Com a aproximação das eleições de 2026, pré-candidatos ao Governo do Distrito Federal começam a se afastar de cargos públicos para cumprir as exigências da legislação eleitoral. O prazo de desincompatibilização para ocupantes de funções no Executivo se encerra no dia 4 de abril, garantindo condições iguais na disputa.
Entre os nomes já colocados na corrida pelo Palácio do Buriti, alguns precisarão deixar suas funções atuais. É o caso de Leandro Grass, presidente do Iphan, que deve se afastar do cargo dentro do prazo legal, embora ainda não tenha divulgado a data oficial.
Outro pré-candidato que também deixará o posto é Ricardo Cappelli, atual presidente da ABDI. Ele confirmou que fará sua desincompatibilização no dia 3 de abril, antecipando-se ao limite estabelecido.
Já a vice-governadora Celina Leão deve assumir o comando do Distrito Federal após a saída do governador Ibaneis Rocha, que pretende disputar uma vaga no Senado.
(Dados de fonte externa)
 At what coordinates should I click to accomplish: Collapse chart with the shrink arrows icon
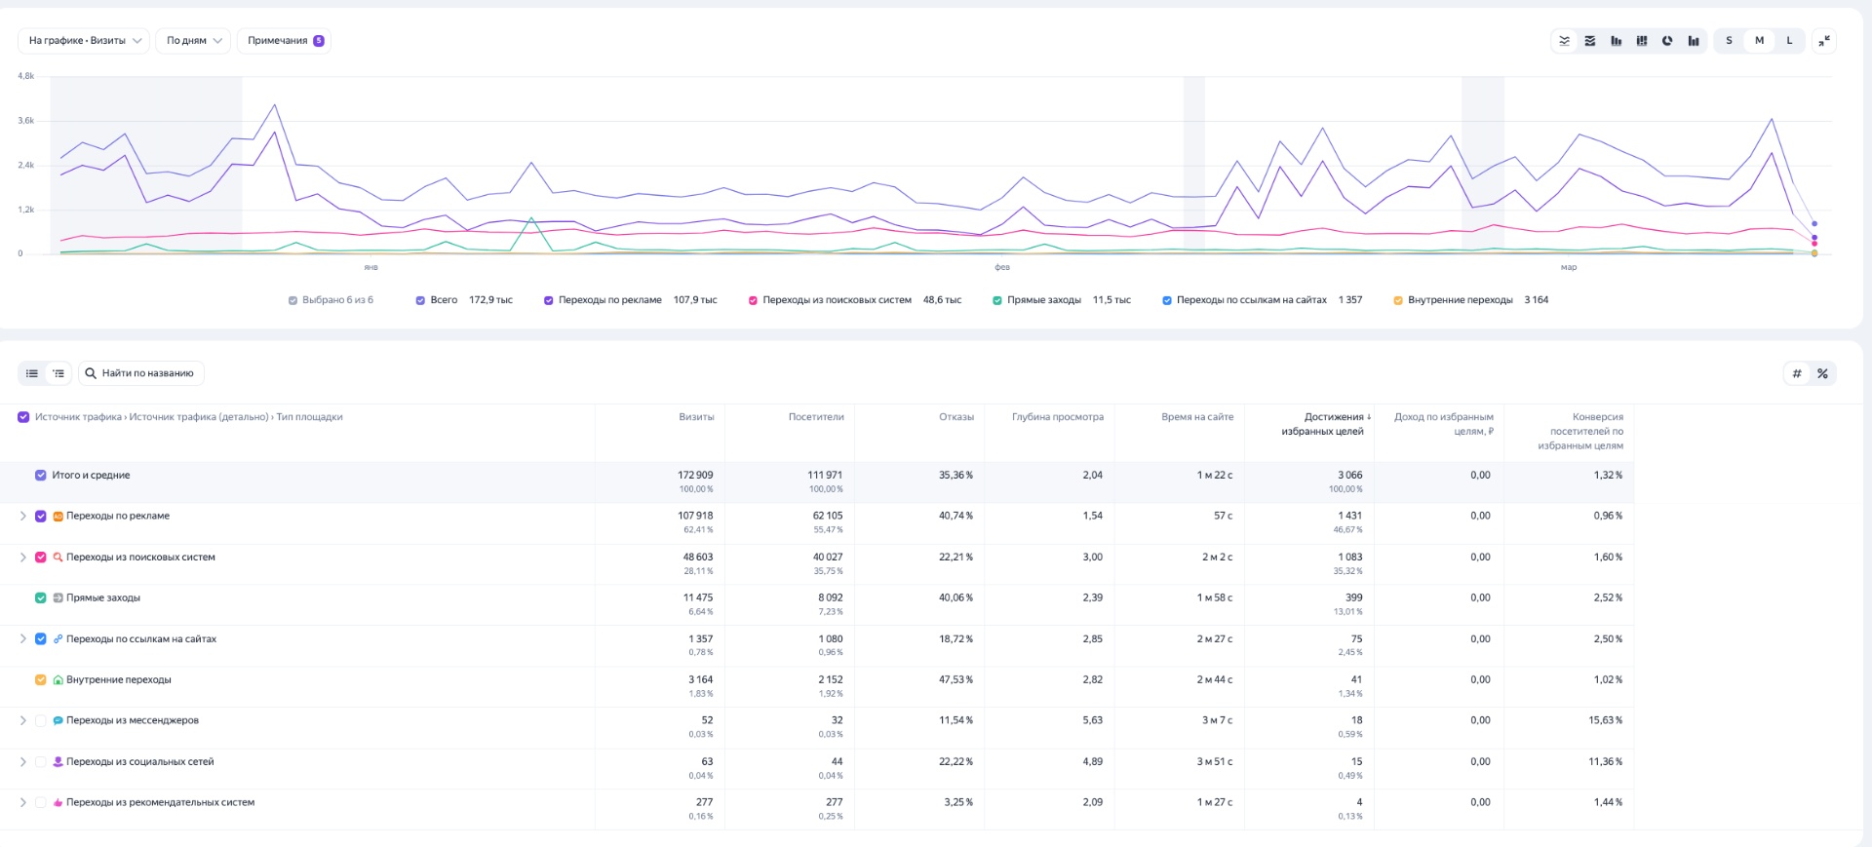[x=1824, y=41]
Nesse caso, Celina poderá concorrer ao governo sem precisar deixar o cargo, conforme entendimento da legislação e decisões recentes do STF.
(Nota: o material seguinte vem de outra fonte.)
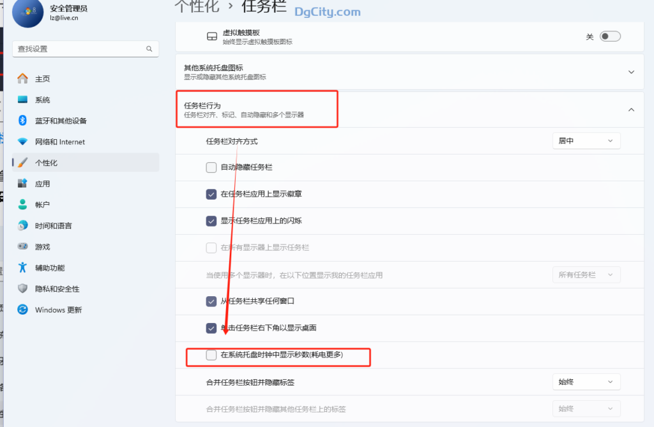Open 网络和 Internet settings
The width and height of the screenshot is (654, 427).
(x=61, y=141)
Entre os nomes que não precisam se afastar estão a deputada distrital Paula Belmonte, que pode disputar outro cargo mantendo o mandato, e o ex-governador José Roberto Arruda, que atualmente não ocupa função no Executivo.
No entanto, Arruda ainda enfrenta entraves jurídicos. Ele foi considerado inelegível até 2032 pelo STJ, por condenação em caso de improbidade administrativa. O político, porém, defende que uma legislação mais recente pode permitir sua participação já em 2026.
A chamada desincompatibilização é uma exigência prevista na legislação eleitoral e reforçada por decisões do Tribunal Superior Eleitoral (TSE), variando conforme o cargo ocupado. A regra busca garantir equilíbrio entre os candidatos durante o processo eleitoral.